W3C home > Mailing lists > Public > public-webauthn@w3.org > August 2016

Re: [webauthn] Clarify meaning of UVI

From: Rolf Lindemann via GitHub <sysbot+gh@w3.org>
Date: Fri, 05 Aug 2016 14:42:43 +0000
To: public-webauthn@w3.org
Message-ID: <issue_comment.created-237869041-1470408161-sysbot+gh@w3.org>
new proposal:
The user verification index (UVI) is a value uniquely identifying a 
user verification data record.  The purpose of the UVI is to let a 
FIDO Server understand whether an authentication was authorized by the
 exact same biometric data as the initial key generation / 
makeCredential. This allows the detection and prevention of "friendly 

Requirements for the UVI:
Privacy preserving.  The UVI may not leak any sensitive information 
which could be used as a correlation handle.  More specifically, the 
UVIs used for different AppIDs must be uncorrelated, so that RP1 
cannot make sense of the UVI values received by RP2.  This also means 
that it must not be possible to derive/re-construct the biometric data
 from the UVI.
Uniquely linked to one biometric and key.  2a: If two UVI values for 
one public key are identical, this MUST mean that exactly the same 
user verification data record was used for unlocking the key).  2b: If
 two values are different it MUST mean that the biometrics (or the 
key) are different.  As a consequence of 2a, a UVI value used for one 
key can never be re-used for a different biometric, e.g. if UVI for 
the left index finger is X, then this X might not be re-used for any 
other finger - regardless of how often the user deletes and enrolls 
fingers (without irreversibly destroying the related private key).

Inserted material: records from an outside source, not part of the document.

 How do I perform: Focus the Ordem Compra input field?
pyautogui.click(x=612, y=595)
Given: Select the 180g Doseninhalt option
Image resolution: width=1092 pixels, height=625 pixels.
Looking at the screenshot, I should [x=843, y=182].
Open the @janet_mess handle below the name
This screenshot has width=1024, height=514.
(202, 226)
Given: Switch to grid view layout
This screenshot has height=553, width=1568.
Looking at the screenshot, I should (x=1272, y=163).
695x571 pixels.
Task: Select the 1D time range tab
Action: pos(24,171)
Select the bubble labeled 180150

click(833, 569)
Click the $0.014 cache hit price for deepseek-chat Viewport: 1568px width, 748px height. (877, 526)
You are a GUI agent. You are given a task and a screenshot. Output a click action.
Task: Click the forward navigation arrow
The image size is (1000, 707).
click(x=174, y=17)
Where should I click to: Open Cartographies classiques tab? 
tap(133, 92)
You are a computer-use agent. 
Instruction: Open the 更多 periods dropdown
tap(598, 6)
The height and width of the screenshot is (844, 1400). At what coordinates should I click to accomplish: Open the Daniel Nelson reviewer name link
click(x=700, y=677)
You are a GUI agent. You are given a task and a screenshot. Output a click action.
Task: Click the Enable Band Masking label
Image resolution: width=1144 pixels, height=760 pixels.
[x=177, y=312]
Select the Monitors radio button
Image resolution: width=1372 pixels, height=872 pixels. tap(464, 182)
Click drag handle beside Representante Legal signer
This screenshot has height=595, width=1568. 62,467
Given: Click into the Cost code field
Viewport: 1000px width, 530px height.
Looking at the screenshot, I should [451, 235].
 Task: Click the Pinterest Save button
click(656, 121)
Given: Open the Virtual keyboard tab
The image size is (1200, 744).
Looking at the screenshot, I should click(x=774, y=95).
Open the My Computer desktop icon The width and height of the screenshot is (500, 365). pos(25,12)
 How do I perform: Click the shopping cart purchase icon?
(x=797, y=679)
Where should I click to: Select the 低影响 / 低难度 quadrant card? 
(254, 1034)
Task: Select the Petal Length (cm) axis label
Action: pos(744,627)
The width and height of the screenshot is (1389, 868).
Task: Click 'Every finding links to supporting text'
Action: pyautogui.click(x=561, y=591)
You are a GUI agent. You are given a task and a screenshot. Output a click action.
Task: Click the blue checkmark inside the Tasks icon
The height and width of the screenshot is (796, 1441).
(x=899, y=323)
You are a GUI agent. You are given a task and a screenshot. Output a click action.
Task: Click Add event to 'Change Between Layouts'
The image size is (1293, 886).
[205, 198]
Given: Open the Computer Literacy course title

We recommend computing the UVI as follows:
UVI = SHA256(PublicKey | rawUVI), where publicKey is the related 
public key of the scoped credential generated by the authenticator and
 where rawUVI is derived from the biometric reference data such that 
different biometric reference data leads to different rawUVI values 
and identical biometric reference data for the related user lead to 
identical rawUVI values.  It is important that the authenticator 
doesn’t leak the rawUVI as it is a global correlation handle.

Notes (won't go into the specs):
Why not just returning an enrollment counter of the biometric (e.g. 1 
for the first enrolled finger, 2 for the second one etc.)?
It is not guaranteed that the user doesn’t enroll one finger twice, 
e.g. at position 1 and 2, violating requirement 2a (same biometric 
must lead to same UVI for same key).
The user could enroll some fingers, then delete the first one and 
re-enroll the finger originally enrolled for at position 1.  Violating
 requirement 2a (same biometric must lead to same UVI for same key).
The UVI in this case would be an enrollment counter leaking some bits 
of entropy for correlating users. Violating requirement 1.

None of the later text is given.